Monday, August 19, 2013

The End is Near!


There was a period (still occasionally reprised) when cartoons in the New Yorker and its ilk always included one with a robed figure on the streets of the city, carrying a sign reading: "The End Is Near!"



It was a good, simple setup for gags, something everyone understood instantly, so there was no need to waste time explaining background.  I read an article today that made me think of those cartoons.

At first, I thought that Rob Goodman, writing in The Chronicle of Higher Education, was going to take an interesting tack on my thoughts about mourning and when is the best time to shuffle off the mortal stage.

"We flatter ourselves when we imagine a world incapable of lasting without us in it—a world that, having ceased to exist, cannot forget us, discard us, or pave over our graves. Even if the earth no longer sits at the center of creation, we can persuade ourselves that our life spans sit at the center of time, that our age and no other is history's fulcrum..."

But then he moves on to a grander canvas, looking interestingly at the full picture of apocalyptic legend and literature for humanity.

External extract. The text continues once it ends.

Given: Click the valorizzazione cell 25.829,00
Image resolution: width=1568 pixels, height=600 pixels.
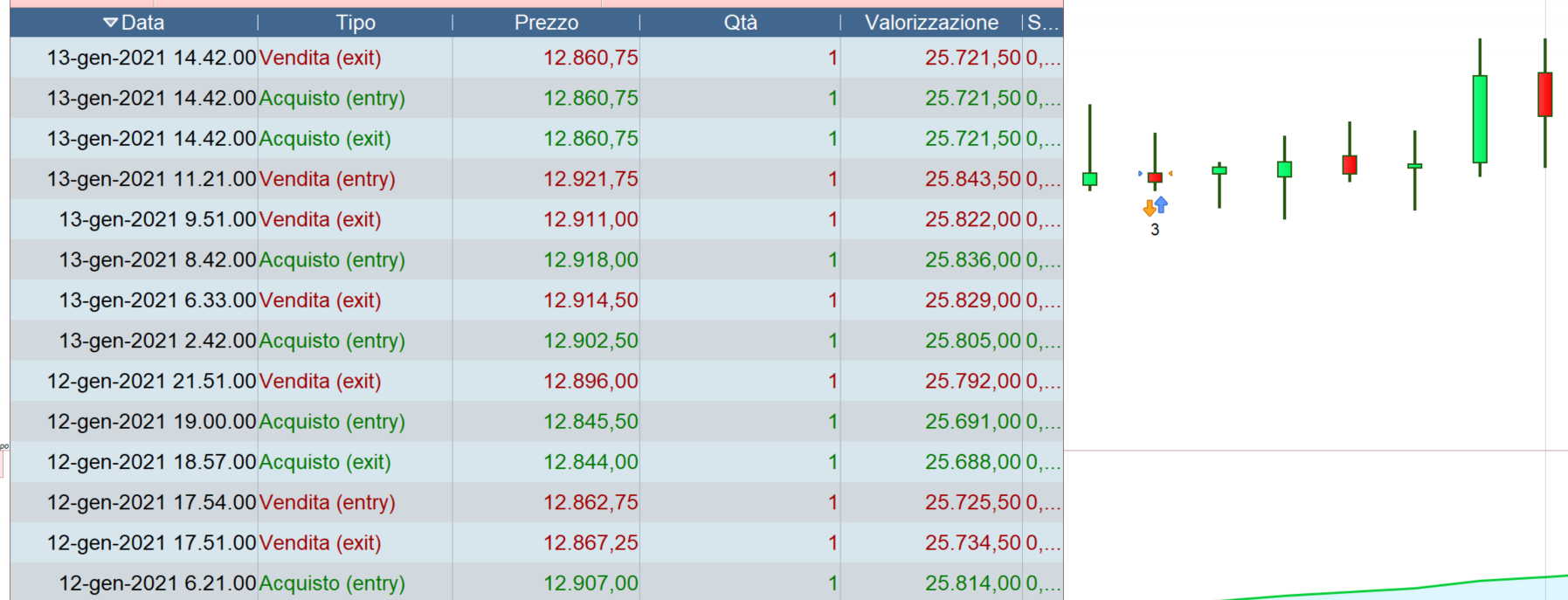Looking at the screenshot, I should click(x=972, y=300).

"In music, a progression that resolves to a minor chord is more pleasant than one that fails to resolve at all; in the same way, even a story of the end of the world may be more comforting than the thought of history as an endless, pointless series of 'one damn thing after another,' something too immense and amorphous to be captured by story. Kant, in fact, suggested in his 'Idea for a Universal History' that it's unbearable to imagine history without plan and purpose. Whether or not such a plan exists, we would be paralyzed unless we acted as if it does: 'For what is the good of esteeming the majesty and wisdom of Creation ... if we are forced to turn our eyes from it in disgust, doubting that we can ever find a perfectly rational purpose in it. ... ?'"

Goodman moves on, by way of George Orwell's 1984, to Olaf Stapledon, author of Last and First Men.  "His treatment of history and apocalypse made him one of the last century's most innovative authors of science fiction. His work, which imagined the course of humankind from the 1930s to its extinction in two billion years, reached an astronomical scope. And his refusal to flinch from historical randomness led to a kind of fiction far more disturbing than the alternately self-pitying and reassuring dystopias of our time—and also, in the end, more honest and more humanist. The question at its heart is a lasting challenge to our political imaginations: If we lose our faith that history is going somewhere, how should we behave?"

Fascinating.  Though it sounds profoundly depressing, it seems something worth finding.

However, in the end (of this blog entry, at least), I can only think of a favorite quote from H.P. Lovecraft:

“The most merciful thing in the world, I think, is the inability of the human mind to correlate all its contents ... some day the piecing together of dissociated knowledge will open up such terrifying vistas of reality, and of our frightful position therein, that we shall either go mad from the revelation or flee from the light into the peace and safety of a new Dark Age.”